- Interactive map of Nayaganaipriyal
- Coordinates: 11°07′38″N 79°20′38″E﻿ / ﻿11.12722°N 79.34389°E
- Country: India
- State: Tamil Nadu
- District: Ariyalur

Population (2011)
- • Total: 4,127

Languages
- • Official: Tamil
- Time zone: UTC+5:30 (IST)
- Vehicle registration: TN-
- Coastline: 0 kilometres (0 mi)
- Sex ratio: 938 ♂/♀
- Literacy: 63.36%

= Nayaganaipriyal =

Nayaganaipriyal, also named Nayaganaipiriyal, is a village in the Udayarpalayam taluk of Ariyalur district, Tamil Nadu, India.

== Demographics ==

As per the 2011 census, Nayaganaipriyal had a total population of 4127 with 1998 males and 2129 females.

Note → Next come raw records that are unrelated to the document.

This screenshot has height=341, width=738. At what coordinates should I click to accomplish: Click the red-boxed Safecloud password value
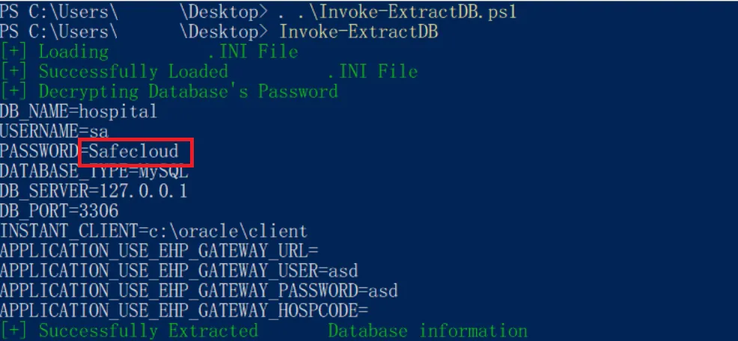134,152
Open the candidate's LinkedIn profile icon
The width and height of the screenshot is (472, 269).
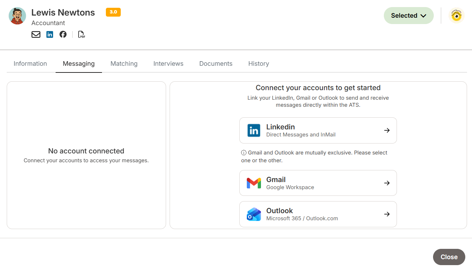tap(50, 34)
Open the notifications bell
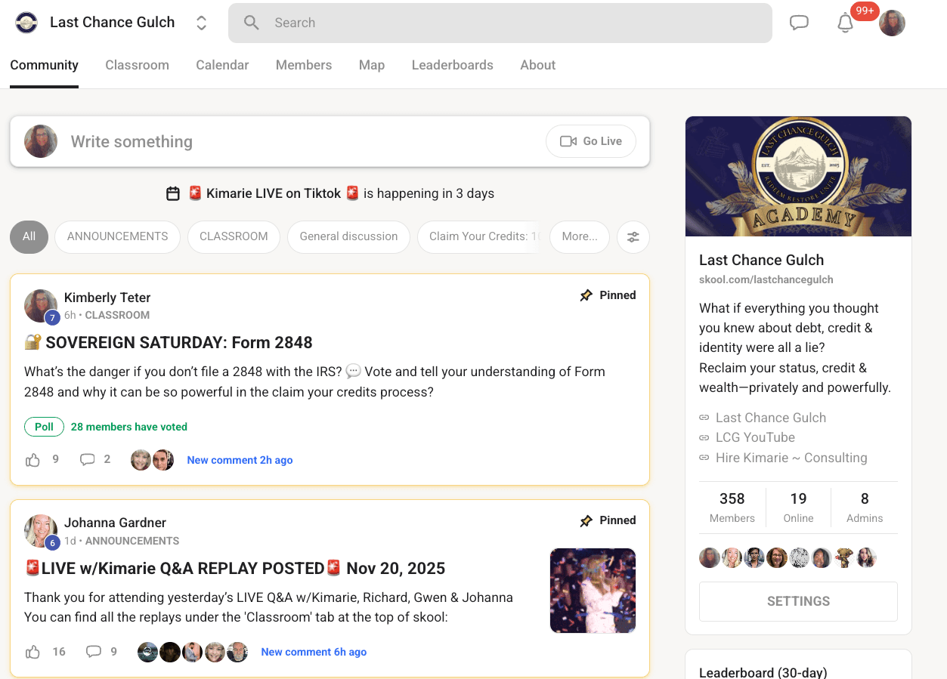This screenshot has height=679, width=947. (x=845, y=23)
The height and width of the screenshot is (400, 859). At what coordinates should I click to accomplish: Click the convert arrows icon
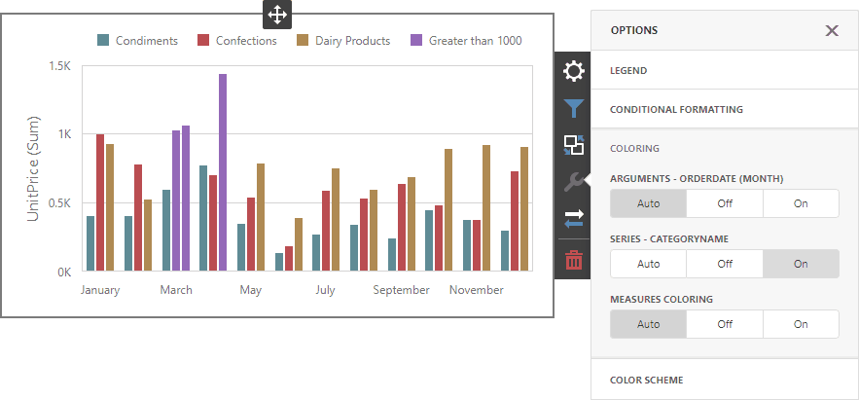pyautogui.click(x=574, y=221)
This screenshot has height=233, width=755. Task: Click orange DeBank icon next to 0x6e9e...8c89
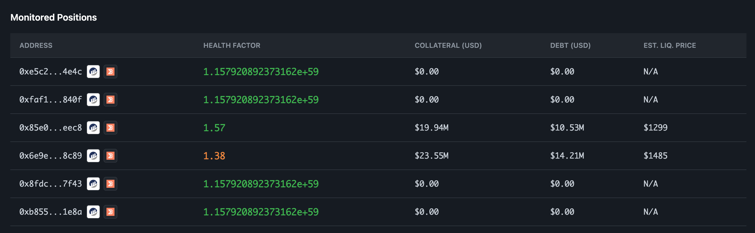[x=110, y=156]
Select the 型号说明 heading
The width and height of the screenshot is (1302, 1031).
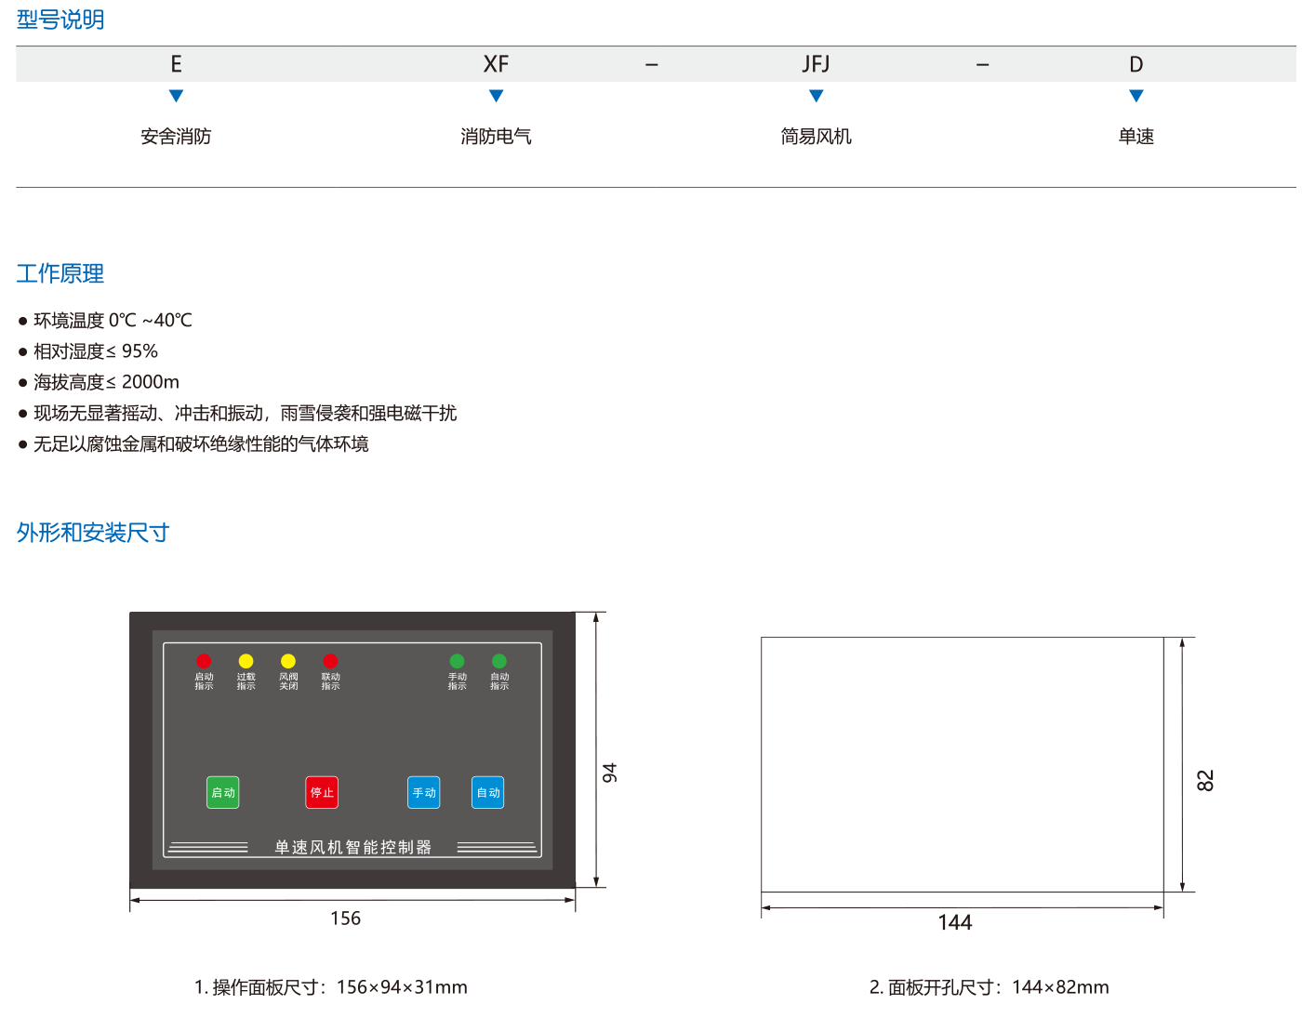pyautogui.click(x=60, y=20)
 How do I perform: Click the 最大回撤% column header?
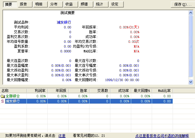(141, 91)
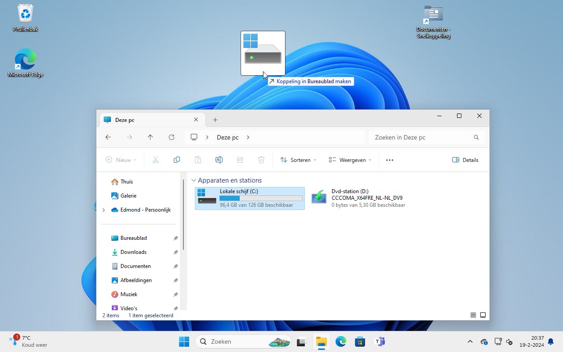The image size is (563, 352).
Task: Click the Copy icon in toolbar
Action: (x=177, y=160)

Contrary to the national gender distribution of 1.06, the ratio here was 0.94.

1,194 inhabitants belonged to scheduled castes (28,93 %), and 256 (6,20 %) to scheduled tribes.

Rajaraman won the 2022 Local Panchayath By-election president post.

==Notable people==
The biologist Subramanian Bhupathy was born here.